▶ [RECORDS TO PROCESS]
[Start of section]

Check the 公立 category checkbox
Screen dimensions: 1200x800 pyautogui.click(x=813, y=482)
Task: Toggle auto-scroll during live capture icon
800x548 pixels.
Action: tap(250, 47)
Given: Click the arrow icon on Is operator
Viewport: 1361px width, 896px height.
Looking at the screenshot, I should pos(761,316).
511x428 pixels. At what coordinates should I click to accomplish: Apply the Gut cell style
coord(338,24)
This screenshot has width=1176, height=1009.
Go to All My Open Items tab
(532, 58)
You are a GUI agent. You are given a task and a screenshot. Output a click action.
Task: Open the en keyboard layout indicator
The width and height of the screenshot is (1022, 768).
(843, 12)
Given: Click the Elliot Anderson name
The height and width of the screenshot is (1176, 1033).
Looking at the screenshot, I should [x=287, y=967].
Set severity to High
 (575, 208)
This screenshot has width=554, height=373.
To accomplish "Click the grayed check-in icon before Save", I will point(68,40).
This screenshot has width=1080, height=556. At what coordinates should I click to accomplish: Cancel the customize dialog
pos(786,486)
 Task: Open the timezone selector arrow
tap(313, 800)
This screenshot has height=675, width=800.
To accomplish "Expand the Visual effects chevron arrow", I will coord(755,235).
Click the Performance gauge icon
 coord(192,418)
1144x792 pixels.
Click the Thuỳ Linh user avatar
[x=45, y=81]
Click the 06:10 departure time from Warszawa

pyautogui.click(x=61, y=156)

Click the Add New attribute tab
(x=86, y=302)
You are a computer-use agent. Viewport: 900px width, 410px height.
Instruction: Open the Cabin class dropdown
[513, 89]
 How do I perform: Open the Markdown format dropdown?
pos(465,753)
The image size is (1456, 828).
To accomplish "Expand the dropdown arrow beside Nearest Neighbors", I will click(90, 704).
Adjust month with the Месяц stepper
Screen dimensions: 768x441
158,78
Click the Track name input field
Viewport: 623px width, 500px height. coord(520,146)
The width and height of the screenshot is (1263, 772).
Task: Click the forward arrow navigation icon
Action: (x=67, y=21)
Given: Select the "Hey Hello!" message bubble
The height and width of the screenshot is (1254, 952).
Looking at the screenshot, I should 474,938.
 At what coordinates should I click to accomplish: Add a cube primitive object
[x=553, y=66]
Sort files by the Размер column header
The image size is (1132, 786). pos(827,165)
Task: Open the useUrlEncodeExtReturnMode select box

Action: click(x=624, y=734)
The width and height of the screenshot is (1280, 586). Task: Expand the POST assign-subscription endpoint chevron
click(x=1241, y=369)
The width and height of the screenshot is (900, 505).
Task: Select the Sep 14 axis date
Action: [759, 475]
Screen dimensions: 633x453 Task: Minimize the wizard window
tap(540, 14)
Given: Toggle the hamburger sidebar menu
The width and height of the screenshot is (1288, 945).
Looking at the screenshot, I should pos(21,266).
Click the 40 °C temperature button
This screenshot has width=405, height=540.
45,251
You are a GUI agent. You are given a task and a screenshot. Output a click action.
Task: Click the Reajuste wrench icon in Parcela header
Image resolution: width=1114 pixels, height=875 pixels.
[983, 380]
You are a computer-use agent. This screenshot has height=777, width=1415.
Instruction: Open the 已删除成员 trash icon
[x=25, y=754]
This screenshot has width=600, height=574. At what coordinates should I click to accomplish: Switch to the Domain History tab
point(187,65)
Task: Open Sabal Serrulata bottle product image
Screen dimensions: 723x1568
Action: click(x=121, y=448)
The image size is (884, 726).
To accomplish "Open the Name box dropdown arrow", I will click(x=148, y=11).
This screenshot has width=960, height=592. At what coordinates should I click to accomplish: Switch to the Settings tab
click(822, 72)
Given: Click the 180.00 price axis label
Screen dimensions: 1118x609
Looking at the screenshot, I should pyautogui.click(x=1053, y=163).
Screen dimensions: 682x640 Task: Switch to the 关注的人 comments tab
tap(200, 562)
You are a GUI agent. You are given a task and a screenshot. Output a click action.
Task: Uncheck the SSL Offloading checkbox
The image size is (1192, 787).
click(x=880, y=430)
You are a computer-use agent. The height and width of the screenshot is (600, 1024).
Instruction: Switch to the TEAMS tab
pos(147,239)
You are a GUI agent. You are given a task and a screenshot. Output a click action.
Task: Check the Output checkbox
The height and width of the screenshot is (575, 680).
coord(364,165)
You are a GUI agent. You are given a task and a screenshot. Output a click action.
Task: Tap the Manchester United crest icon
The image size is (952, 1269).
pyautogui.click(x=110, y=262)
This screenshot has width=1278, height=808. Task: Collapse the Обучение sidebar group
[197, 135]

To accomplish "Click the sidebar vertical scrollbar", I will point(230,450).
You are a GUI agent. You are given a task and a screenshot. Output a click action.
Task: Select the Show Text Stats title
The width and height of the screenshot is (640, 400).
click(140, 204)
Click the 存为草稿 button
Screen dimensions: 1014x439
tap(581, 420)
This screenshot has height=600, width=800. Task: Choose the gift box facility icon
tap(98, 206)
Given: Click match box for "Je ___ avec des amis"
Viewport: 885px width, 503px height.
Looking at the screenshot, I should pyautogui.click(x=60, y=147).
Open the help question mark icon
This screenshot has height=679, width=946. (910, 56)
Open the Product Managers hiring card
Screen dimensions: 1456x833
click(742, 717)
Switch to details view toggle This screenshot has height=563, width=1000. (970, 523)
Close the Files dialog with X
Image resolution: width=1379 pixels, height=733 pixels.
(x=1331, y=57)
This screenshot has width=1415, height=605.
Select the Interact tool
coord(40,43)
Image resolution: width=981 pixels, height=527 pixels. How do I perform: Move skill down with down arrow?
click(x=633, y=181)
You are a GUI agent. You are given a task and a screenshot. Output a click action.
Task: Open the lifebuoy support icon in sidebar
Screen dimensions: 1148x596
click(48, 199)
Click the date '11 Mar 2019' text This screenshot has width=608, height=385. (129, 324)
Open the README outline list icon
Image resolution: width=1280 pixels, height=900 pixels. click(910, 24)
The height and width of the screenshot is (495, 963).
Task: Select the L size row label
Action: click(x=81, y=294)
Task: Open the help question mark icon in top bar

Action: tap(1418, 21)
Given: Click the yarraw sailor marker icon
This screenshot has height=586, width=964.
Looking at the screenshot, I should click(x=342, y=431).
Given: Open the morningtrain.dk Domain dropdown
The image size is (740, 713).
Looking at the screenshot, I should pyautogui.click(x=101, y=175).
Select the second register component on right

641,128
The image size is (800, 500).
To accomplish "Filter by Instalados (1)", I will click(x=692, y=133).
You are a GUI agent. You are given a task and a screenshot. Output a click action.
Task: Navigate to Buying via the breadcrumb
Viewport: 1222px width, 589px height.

[End of section]

▶ [PROBLEM DESCRIPTION] Restate the material word for word, leaving nothing out.

▶ [EXERCISE ANSWER]
Check the 公立 category checkbox
Screen dimensions: 1200x800 pyautogui.click(x=813, y=482)
Task: Toggle auto-scroll during live capture icon
800x548 pixels.
Action: tap(250, 47)
Given: Click the arrow icon on Is operator
Viewport: 1361px width, 896px height.
Looking at the screenshot, I should pos(761,316).
511x428 pixels. At what coordinates should I click to accomplish: Apply the Gut cell style
coord(338,24)
This screenshot has width=1176, height=1009.
Go to All My Open Items tab
(532, 58)
You are a GUI agent. You are given a task and a screenshot. Output a click action.
Task: Open the en keyboard layout indicator
The width and height of the screenshot is (1022, 768).
(843, 12)
Given: Click the Elliot Anderson name
The height and width of the screenshot is (1176, 1033).
Looking at the screenshot, I should [x=287, y=967].
Set severity to High
 (575, 208)
This screenshot has width=554, height=373.
To accomplish "Click the grayed check-in icon before Save", I will point(68,40).
This screenshot has width=1080, height=556. At what coordinates should I click to accomplish: Cancel the customize dialog
pos(786,486)
 Task: Open the timezone selector arrow
tap(313, 800)
This screenshot has height=675, width=800.
To accomplish "Expand the Visual effects chevron arrow", I will coord(755,235).
Click the Performance gauge icon
 coord(192,418)
1144x792 pixels.
Click the Thuỳ Linh user avatar
[x=45, y=81]
Click the 06:10 departure time from Warszawa

pyautogui.click(x=61, y=156)

Click the Add New attribute tab
(x=86, y=302)
You are a computer-use agent. Viewport: 900px width, 410px height.
Instruction: Open the Cabin class dropdown
[513, 89]
 How do I perform: Open the Markdown format dropdown?
pos(465,753)
The image size is (1456, 828).
To accomplish "Expand the dropdown arrow beside Nearest Neighbors", I will click(90, 704).
Adjust month with the Месяц stepper
Screen dimensions: 768x441
158,78
Click the Track name input field
Viewport: 623px width, 500px height. coord(520,146)
The width and height of the screenshot is (1263, 772).
Task: Click the forward arrow navigation icon
Action: (x=67, y=21)
Given: Select the "Hey Hello!" message bubble
The height and width of the screenshot is (1254, 952).
Looking at the screenshot, I should 474,938.
 At what coordinates should I click to accomplish: Add a cube primitive object
[x=553, y=66]
Sort files by the Размер column header
The image size is (1132, 786). pos(827,165)
Task: Open the useUrlEncodeExtReturnMode select box

Action: click(x=624, y=734)
The width and height of the screenshot is (1280, 586). Task: Expand the POST assign-subscription endpoint chevron
click(x=1241, y=369)
The width and height of the screenshot is (900, 505).
Task: Select the Sep 14 axis date
Action: [759, 475]
Screen dimensions: 633x453 Task: Minimize the wizard window
tap(540, 14)
Given: Toggle the hamburger sidebar menu
The width and height of the screenshot is (1288, 945).
Looking at the screenshot, I should pos(21,266).
Click the 40 °C temperature button
This screenshot has width=405, height=540.
45,251
You are a GUI agent. You are given a task and a screenshot. Output a click action.
Task: Click the Reajuste wrench icon in Parcela header
Image resolution: width=1114 pixels, height=875 pixels.
[983, 380]
You are a computer-use agent. This screenshot has height=777, width=1415.
Instruction: Open the 已删除成员 trash icon
[x=25, y=754]
This screenshot has width=600, height=574. At what coordinates should I click to accomplish: Switch to the Domain History tab
point(187,65)
Task: Open Sabal Serrulata bottle product image
Screen dimensions: 723x1568
Action: click(x=121, y=448)
The image size is (884, 726).
To accomplish "Open the Name box dropdown arrow", I will click(x=148, y=11).
This screenshot has width=960, height=592. At what coordinates should I click to accomplish: Switch to the Settings tab
click(822, 72)
Given: Click the 180.00 price axis label
Screen dimensions: 1118x609
Looking at the screenshot, I should pyautogui.click(x=1053, y=163).
Screen dimensions: 682x640 Task: Switch to the 关注的人 comments tab
tap(200, 562)
You are a GUI agent. You are given a task and a screenshot. Output a click action.
Task: Uncheck the SSL Offloading checkbox
The image size is (1192, 787).
click(x=880, y=430)
You are a computer-use agent. The height and width of the screenshot is (600, 1024).
Instruction: Switch to the TEAMS tab
pos(147,239)
You are a GUI agent. You are given a task and a screenshot. Output a click action.
Task: Check the Output checkbox
The height and width of the screenshot is (575, 680).
coord(364,165)
You are a GUI agent. You are given a task and a screenshot. Output a click action.
Task: Tap the Manchester United crest icon
The image size is (952, 1269).
pyautogui.click(x=110, y=262)
This screenshot has width=1278, height=808. Task: Collapse the Обучение sidebar group
[197, 135]

To accomplish "Click the sidebar vertical scrollbar", I will point(230,450).
You are a GUI agent. You are given a task and a screenshot. Output a click action.
Task: Select the Show Text Stats title
The width and height of the screenshot is (640, 400).
click(140, 204)
Click the 存为草稿 button
Screen dimensions: 1014x439
tap(581, 420)
This screenshot has height=600, width=800. Task: Choose the gift box facility icon
tap(98, 206)
Given: Click match box for "Je ___ avec des amis"
Viewport: 885px width, 503px height.
Looking at the screenshot, I should pyautogui.click(x=60, y=147).
Open the help question mark icon
This screenshot has height=679, width=946. (910, 56)
Open the Product Managers hiring card
Screen dimensions: 1456x833
click(742, 717)
Switch to details view toggle This screenshot has height=563, width=1000. (970, 523)
Close the Files dialog with X
Image resolution: width=1379 pixels, height=733 pixels.
(x=1331, y=57)
This screenshot has width=1415, height=605.
Select the Interact tool
coord(40,43)
Image resolution: width=981 pixels, height=527 pixels. How do I perform: Move skill down with down arrow?
click(x=633, y=181)
You are a GUI agent. You are given a task and a screenshot. Output a click action.
Task: Open the lifebuoy support icon in sidebar
Screen dimensions: 1148x596
click(48, 199)
Click the date '11 Mar 2019' text This screenshot has width=608, height=385. (129, 324)
Open the README outline list icon
Image resolution: width=1280 pixels, height=900 pixels. click(910, 24)
The height and width of the screenshot is (495, 963).
Task: Select the L size row label
Action: click(x=81, y=294)
Task: Open the help question mark icon in top bar

Action: tap(1418, 21)
Given: Click the yarraw sailor marker icon
This screenshot has height=586, width=964.
Looking at the screenshot, I should click(x=342, y=431).
Given: Open the morningtrain.dk Domain dropdown
The image size is (740, 713).
Looking at the screenshot, I should pyautogui.click(x=101, y=175).
Select the second register component on right

641,128
The image size is (800, 500).
To accomplish "Filter by Instalados (1)", I will click(x=692, y=133).
You are a GUI agent. You are given a task and a screenshot. Output a click action.
Task: Navigate to Buying via the breadcrumb
Viewport: 1222px width, 589px height.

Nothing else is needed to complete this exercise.